▽
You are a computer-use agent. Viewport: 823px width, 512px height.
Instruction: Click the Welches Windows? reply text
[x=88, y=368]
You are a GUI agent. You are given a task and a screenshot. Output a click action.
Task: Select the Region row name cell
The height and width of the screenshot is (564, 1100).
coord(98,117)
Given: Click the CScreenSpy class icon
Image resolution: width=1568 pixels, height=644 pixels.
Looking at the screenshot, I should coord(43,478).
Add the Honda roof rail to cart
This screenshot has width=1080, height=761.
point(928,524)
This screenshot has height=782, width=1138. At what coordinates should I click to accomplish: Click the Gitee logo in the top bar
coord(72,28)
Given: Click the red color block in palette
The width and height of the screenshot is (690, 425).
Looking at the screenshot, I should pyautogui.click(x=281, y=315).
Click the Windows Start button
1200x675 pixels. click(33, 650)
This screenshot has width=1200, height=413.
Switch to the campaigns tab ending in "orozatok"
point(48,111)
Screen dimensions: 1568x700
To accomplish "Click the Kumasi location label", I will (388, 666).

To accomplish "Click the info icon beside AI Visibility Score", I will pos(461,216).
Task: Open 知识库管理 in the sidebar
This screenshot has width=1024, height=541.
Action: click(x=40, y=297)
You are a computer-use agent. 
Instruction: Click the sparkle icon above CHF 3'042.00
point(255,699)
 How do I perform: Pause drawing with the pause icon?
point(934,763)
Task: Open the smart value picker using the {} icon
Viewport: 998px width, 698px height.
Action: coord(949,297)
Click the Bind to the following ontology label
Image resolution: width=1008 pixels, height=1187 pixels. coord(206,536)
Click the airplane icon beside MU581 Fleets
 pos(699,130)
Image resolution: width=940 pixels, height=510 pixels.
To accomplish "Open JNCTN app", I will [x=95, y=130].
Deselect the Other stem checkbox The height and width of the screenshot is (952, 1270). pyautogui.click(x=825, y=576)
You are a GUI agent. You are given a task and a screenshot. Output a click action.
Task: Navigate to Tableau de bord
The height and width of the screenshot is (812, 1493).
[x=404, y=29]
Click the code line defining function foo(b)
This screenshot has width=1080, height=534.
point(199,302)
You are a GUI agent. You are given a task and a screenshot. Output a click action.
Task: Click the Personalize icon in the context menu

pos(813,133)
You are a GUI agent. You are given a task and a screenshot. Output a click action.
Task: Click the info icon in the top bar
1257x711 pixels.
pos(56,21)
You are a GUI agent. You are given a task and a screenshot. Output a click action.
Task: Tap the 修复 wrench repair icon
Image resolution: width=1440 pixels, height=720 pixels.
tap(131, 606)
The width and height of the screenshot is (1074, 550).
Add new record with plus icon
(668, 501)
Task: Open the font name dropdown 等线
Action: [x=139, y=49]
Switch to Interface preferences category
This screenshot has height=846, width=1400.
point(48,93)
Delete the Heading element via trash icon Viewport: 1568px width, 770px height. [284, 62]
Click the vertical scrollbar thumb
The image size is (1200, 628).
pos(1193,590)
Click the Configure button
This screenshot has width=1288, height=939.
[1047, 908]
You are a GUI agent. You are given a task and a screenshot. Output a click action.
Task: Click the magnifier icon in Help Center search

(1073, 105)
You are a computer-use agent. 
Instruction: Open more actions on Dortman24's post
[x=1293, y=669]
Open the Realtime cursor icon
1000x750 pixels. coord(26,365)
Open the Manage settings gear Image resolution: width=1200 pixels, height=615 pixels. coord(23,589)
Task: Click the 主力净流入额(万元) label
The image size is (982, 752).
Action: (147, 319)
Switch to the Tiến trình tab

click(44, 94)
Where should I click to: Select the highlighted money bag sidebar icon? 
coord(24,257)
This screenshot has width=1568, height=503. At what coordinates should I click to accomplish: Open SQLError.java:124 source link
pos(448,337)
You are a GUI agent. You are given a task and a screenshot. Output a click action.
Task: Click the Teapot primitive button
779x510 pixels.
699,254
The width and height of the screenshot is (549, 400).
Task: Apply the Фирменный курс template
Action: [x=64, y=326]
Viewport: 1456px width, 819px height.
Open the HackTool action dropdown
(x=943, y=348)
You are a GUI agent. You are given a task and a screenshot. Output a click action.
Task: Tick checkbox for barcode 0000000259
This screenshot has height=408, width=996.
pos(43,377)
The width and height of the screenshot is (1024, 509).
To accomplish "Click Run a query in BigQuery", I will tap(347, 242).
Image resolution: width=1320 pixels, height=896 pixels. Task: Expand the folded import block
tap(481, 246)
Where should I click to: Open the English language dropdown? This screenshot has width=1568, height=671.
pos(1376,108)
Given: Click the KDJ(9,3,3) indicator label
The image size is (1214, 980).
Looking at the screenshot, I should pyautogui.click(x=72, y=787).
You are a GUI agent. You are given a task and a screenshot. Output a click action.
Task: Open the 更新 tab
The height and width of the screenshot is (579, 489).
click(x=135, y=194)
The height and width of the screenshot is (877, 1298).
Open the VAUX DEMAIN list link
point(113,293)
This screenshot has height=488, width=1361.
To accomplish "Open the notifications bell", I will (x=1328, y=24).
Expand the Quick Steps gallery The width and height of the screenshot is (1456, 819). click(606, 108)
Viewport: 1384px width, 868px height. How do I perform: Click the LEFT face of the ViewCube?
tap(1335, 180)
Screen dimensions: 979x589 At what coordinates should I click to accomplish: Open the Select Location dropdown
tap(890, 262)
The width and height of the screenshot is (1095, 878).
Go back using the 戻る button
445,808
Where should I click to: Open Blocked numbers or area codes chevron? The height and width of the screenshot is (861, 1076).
△
Mettez à jour les lignes qui vont de celle contenant « Where should I click to: Open the » jusqu'à celle contenant « point(113,293) », bornes comprises, en remplaçant « English » par « French » sans rien modifier d'autre.

• [Résultat obtenu]
Where should I click to: Open the French language dropdown? This screenshot has width=1568, height=671.
pos(1376,108)
Given: Click the KDJ(9,3,3) indicator label
The image size is (1214, 980).
Looking at the screenshot, I should pyautogui.click(x=72, y=787).
You are a GUI agent. You are given a task and a screenshot. Output a click action.
Task: Open the 更新 tab
The height and width of the screenshot is (579, 489).
click(x=135, y=194)
The height and width of the screenshot is (877, 1298).
Open the VAUX DEMAIN list link
point(113,293)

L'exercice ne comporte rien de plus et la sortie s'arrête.